(Beginning of SUPPLIED DATA)
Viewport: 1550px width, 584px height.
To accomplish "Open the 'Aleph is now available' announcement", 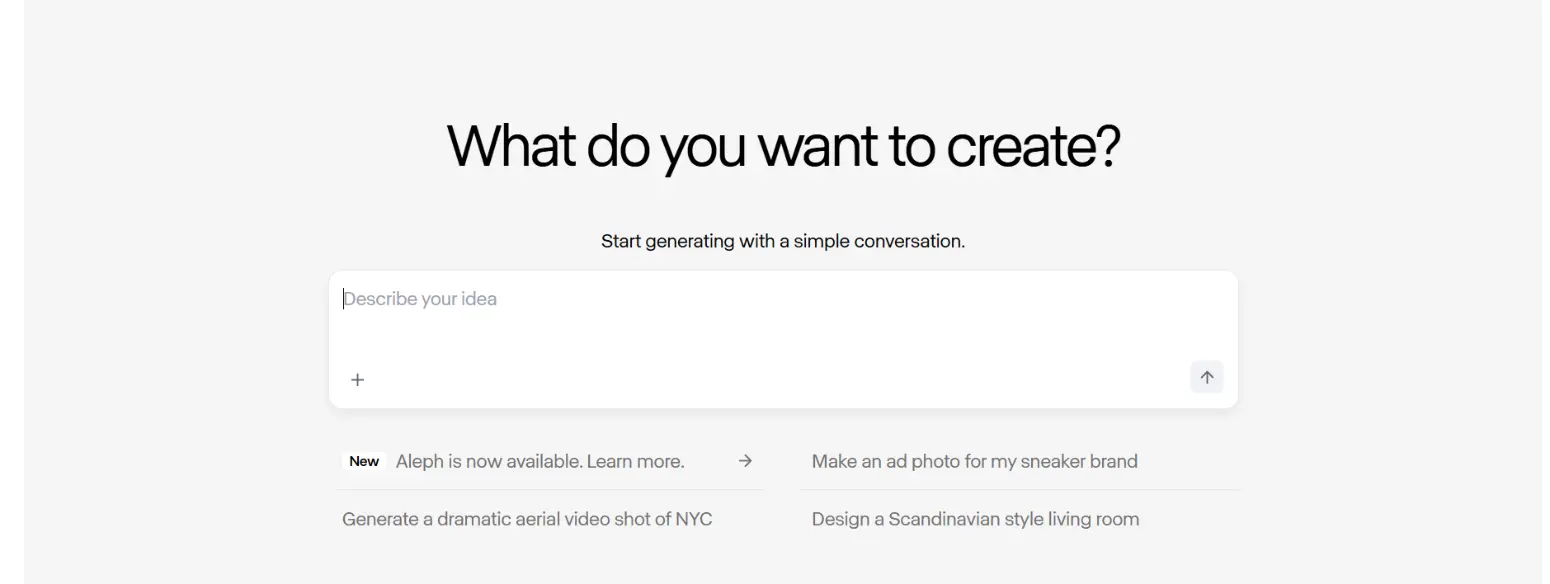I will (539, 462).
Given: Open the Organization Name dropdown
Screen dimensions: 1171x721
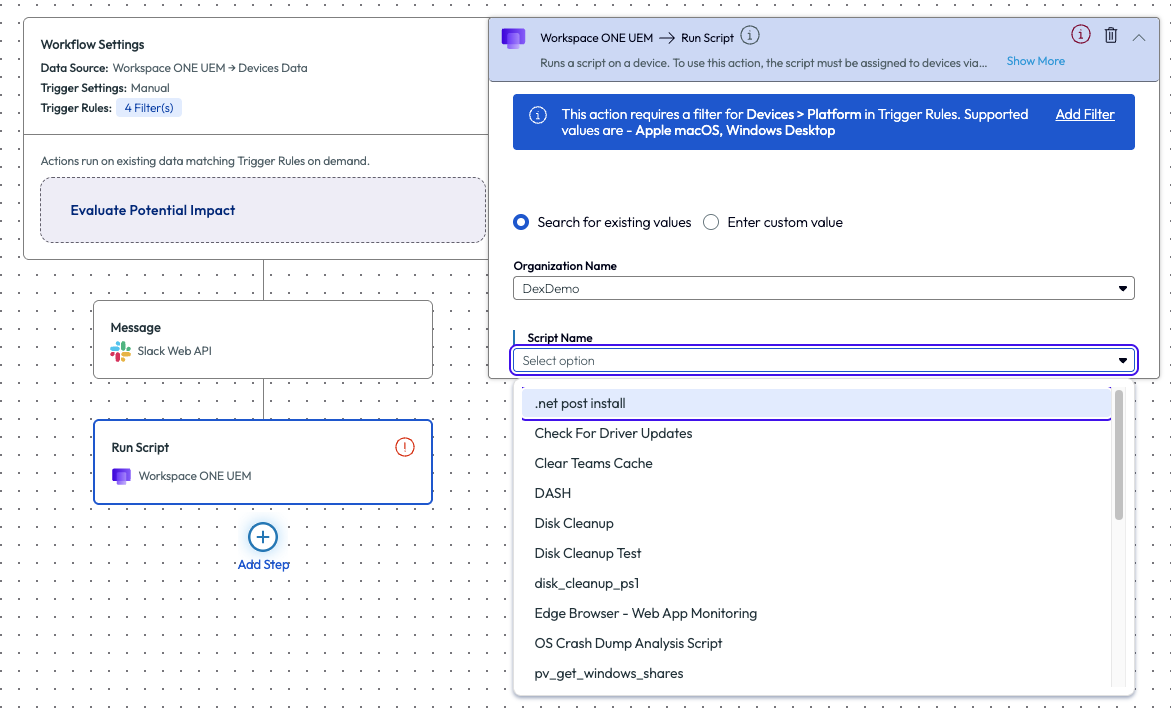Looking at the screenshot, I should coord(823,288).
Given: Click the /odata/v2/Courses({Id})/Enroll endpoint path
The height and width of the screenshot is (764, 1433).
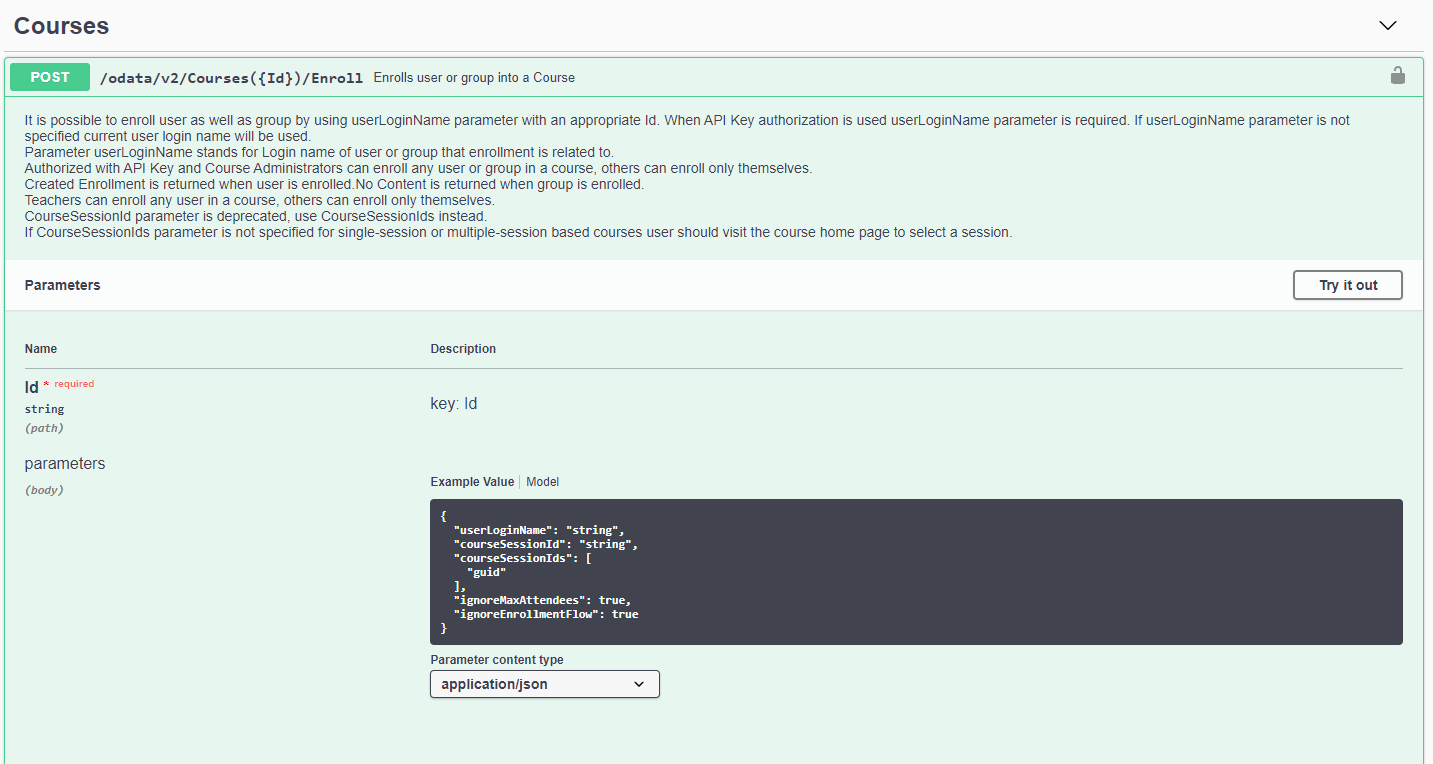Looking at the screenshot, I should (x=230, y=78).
(End of SUPPLIED DATA)
(Beginning of SUPPLIED DATA)
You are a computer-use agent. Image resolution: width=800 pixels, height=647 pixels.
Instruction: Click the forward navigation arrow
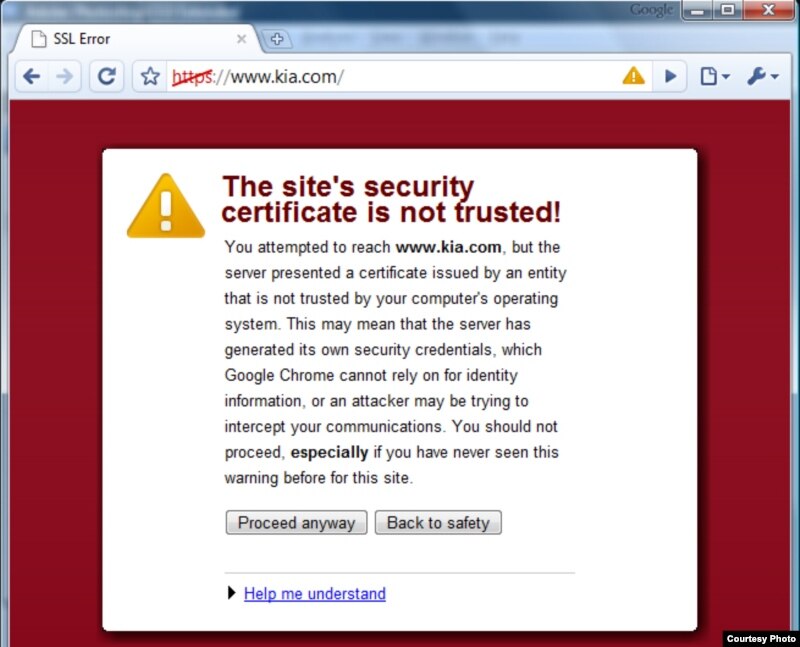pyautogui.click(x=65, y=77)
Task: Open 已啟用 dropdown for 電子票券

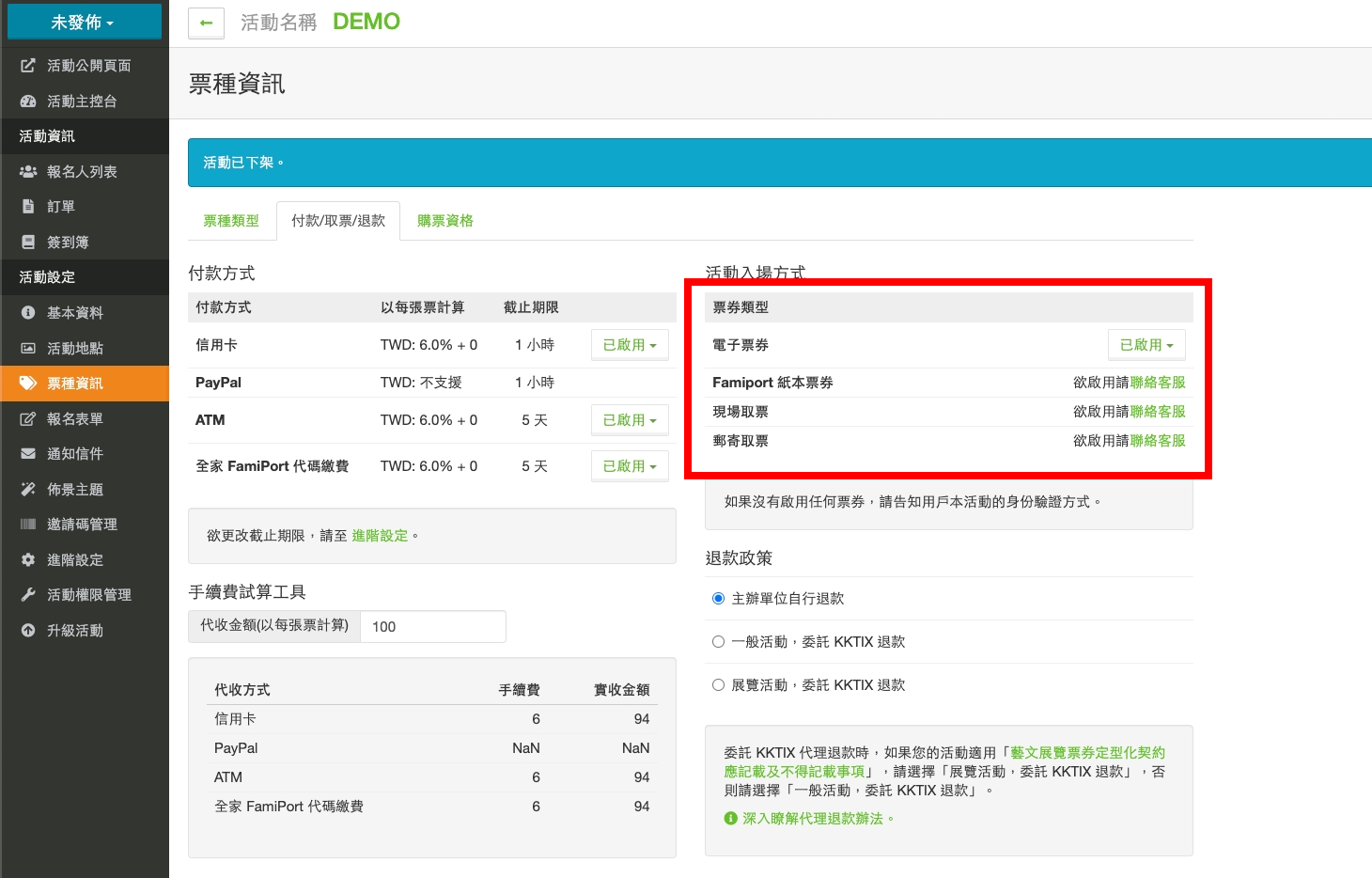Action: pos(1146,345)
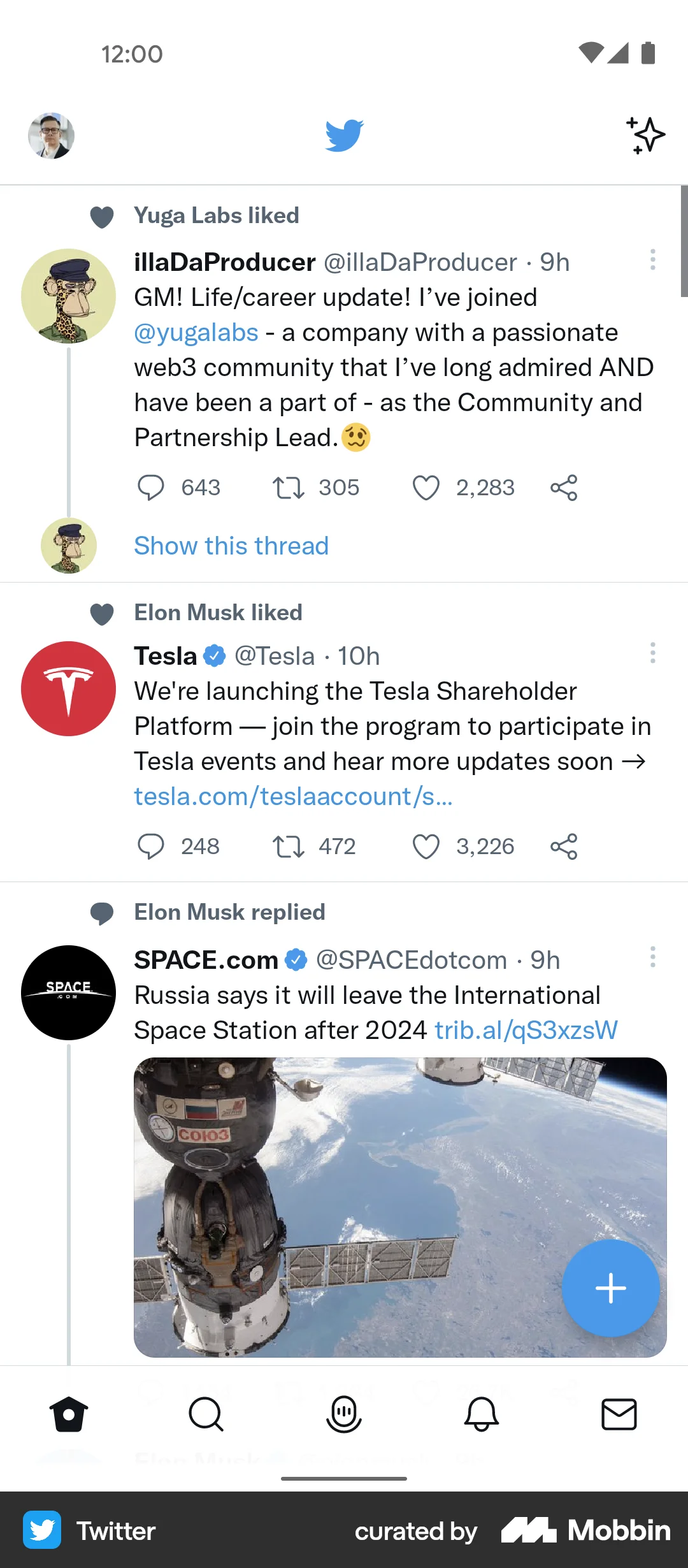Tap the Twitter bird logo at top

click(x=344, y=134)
(End of SUPPLIED DATA)
**ACTIVITY**
Among the entries, how many lines contain the word "Given"? Give the number alone.

**RESPONSE BELOW**
2